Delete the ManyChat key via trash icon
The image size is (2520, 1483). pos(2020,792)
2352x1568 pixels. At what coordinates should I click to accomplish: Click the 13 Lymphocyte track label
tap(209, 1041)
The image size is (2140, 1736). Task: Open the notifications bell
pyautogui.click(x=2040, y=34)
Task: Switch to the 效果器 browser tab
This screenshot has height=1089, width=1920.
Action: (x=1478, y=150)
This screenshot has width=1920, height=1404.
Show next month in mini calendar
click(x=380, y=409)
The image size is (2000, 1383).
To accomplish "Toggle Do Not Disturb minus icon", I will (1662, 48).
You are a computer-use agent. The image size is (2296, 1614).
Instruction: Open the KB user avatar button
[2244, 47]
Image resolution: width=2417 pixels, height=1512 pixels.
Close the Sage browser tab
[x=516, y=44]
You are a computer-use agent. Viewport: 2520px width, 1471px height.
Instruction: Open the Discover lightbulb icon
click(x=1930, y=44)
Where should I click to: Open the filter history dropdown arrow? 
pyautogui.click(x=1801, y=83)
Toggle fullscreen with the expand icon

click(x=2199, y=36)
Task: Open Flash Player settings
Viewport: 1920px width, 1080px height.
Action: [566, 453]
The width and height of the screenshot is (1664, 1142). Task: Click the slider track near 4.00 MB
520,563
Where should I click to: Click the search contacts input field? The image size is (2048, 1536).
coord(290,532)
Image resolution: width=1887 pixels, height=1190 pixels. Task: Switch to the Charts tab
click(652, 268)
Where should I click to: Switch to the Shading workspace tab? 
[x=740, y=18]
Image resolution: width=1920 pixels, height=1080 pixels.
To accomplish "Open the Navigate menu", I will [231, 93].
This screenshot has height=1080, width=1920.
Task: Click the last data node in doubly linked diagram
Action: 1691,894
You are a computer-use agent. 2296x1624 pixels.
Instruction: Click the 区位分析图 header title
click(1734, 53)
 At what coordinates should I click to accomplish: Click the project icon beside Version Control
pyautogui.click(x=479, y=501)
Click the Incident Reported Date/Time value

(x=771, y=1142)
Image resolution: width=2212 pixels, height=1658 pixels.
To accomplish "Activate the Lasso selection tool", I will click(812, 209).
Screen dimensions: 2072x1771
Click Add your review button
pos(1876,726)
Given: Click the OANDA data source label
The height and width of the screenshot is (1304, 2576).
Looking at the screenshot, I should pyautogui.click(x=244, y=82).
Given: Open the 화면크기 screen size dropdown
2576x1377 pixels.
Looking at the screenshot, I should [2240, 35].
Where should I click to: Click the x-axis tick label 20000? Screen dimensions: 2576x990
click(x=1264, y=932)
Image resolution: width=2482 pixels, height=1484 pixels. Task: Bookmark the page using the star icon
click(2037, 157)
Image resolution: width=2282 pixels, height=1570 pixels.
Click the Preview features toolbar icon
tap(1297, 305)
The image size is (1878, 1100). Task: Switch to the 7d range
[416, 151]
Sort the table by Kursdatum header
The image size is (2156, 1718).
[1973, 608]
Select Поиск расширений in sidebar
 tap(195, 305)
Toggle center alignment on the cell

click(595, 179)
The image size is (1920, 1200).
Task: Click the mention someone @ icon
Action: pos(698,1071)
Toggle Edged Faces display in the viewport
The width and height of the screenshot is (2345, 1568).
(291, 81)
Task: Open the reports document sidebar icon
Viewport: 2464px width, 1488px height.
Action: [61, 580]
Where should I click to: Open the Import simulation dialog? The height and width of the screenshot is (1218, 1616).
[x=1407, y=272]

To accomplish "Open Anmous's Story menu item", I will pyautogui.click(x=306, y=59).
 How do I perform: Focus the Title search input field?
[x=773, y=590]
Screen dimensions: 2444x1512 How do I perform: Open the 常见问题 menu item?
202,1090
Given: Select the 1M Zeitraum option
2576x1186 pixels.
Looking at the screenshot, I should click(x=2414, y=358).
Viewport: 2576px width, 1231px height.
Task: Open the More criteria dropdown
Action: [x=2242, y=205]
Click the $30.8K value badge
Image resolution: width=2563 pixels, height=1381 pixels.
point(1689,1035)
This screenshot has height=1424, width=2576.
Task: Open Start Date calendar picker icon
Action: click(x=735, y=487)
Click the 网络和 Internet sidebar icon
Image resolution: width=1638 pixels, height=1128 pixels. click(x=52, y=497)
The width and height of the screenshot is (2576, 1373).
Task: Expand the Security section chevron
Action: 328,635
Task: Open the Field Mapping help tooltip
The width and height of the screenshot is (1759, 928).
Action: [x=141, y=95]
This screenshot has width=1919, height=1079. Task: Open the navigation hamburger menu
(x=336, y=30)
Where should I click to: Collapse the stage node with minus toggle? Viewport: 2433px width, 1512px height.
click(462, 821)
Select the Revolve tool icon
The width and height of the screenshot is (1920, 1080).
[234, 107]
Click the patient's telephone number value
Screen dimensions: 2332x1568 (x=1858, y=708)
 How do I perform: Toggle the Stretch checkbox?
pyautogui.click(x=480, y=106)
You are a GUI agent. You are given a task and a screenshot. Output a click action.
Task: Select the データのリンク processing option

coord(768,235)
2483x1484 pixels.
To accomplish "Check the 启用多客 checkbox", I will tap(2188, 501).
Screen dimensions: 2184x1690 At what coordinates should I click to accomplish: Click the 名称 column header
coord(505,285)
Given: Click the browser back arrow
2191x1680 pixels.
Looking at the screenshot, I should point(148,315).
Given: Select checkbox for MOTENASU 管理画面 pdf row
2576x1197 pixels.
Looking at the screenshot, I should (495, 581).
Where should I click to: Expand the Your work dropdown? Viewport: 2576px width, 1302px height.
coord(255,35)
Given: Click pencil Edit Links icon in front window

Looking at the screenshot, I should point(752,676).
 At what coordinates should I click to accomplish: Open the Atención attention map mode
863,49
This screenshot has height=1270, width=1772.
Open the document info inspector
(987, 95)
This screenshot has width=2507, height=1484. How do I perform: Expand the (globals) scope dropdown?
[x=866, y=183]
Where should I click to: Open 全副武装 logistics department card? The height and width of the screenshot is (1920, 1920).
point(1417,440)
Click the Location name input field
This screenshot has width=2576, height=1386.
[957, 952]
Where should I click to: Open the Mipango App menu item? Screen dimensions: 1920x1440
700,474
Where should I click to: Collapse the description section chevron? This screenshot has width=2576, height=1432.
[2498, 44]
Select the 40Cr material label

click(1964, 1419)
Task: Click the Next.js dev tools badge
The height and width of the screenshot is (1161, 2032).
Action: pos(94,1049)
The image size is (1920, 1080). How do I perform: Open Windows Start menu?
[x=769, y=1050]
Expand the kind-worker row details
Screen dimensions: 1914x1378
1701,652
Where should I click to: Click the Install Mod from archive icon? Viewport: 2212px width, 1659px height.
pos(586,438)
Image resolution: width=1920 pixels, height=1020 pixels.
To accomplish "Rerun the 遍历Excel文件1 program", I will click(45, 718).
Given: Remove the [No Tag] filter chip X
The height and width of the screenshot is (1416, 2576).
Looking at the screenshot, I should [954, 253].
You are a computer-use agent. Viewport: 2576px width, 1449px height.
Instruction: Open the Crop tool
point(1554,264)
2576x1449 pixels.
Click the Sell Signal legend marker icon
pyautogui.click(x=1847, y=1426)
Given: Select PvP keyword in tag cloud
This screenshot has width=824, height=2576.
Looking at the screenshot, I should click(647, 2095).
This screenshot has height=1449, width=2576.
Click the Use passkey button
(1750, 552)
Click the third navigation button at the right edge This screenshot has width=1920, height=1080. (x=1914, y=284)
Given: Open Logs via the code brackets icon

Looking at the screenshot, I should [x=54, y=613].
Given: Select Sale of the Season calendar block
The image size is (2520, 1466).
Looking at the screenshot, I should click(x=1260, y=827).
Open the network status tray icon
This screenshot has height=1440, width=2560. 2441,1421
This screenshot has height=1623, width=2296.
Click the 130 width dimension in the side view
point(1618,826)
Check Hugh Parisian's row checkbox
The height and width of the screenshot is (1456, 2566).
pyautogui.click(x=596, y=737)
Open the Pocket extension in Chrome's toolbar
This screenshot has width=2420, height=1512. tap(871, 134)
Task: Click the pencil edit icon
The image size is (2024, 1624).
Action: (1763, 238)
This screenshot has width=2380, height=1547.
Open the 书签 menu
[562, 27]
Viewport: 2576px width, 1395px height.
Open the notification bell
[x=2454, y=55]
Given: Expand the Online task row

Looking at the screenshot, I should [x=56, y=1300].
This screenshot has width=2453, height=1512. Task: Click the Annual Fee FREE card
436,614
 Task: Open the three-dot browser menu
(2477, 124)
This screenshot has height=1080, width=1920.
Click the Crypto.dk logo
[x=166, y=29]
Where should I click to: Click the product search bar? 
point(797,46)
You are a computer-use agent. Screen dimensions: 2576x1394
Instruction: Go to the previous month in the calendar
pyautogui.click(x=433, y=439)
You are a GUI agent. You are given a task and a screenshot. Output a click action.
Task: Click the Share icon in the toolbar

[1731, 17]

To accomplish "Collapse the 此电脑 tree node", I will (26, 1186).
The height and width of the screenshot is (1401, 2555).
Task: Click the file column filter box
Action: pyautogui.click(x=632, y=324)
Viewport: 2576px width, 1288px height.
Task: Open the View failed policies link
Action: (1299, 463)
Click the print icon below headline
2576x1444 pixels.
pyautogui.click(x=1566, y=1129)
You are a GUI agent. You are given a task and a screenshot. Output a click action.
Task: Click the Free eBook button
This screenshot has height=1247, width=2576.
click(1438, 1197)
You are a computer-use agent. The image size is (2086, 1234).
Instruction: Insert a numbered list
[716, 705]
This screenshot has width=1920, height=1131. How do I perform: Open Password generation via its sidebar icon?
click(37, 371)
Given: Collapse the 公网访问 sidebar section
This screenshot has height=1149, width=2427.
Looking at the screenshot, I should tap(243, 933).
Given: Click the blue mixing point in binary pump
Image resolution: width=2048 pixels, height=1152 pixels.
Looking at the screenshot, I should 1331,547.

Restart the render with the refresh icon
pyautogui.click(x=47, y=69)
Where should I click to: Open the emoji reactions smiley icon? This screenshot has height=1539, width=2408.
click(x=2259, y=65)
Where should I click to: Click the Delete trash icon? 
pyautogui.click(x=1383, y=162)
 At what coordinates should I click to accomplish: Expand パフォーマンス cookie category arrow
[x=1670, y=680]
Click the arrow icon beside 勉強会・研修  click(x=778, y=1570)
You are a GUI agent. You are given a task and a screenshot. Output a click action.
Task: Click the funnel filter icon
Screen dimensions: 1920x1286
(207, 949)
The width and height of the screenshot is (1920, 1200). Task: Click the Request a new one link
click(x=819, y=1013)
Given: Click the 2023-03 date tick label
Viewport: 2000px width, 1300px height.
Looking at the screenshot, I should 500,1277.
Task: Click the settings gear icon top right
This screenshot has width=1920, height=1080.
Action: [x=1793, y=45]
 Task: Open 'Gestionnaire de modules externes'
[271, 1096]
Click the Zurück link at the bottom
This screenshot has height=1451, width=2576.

------------------------------

- _The task_
Retype exactly, and only, the lines from the line holding "Given: Click the blue" through the last line of the data; both of those lines count.

- _Task response_
Given: Click the blue mixing point in binary pump
Image resolution: width=2048 pixels, height=1152 pixels.
Looking at the screenshot, I should 1331,547.

Restart the render with the refresh icon
pyautogui.click(x=47, y=69)
Where should I click to: Open the emoji reactions smiley icon? This screenshot has height=1539, width=2408.
click(x=2259, y=65)
Where should I click to: Click the Delete trash icon? 
pyautogui.click(x=1383, y=162)
 At what coordinates should I click to accomplish: Expand パフォーマンス cookie category arrow
[x=1670, y=680]
Click the arrow icon beside 勉強会・研修  click(x=778, y=1570)
You are a GUI agent. You are given a task and a screenshot. Output a click action.
Task: Click the funnel filter icon
Screen dimensions: 1920x1286
(207, 949)
The width and height of the screenshot is (1920, 1200). Task: Click the Request a new one link
click(x=819, y=1013)
Given: Click the 2023-03 date tick label
Viewport: 2000px width, 1300px height.
Looking at the screenshot, I should 500,1277.
Task: Click the settings gear icon top right
This screenshot has width=1920, height=1080.
Action: [x=1793, y=45]
 Task: Open 'Gestionnaire de modules externes'
[271, 1096]
Click the Zurück link at the bottom
This screenshot has height=1451, width=2576.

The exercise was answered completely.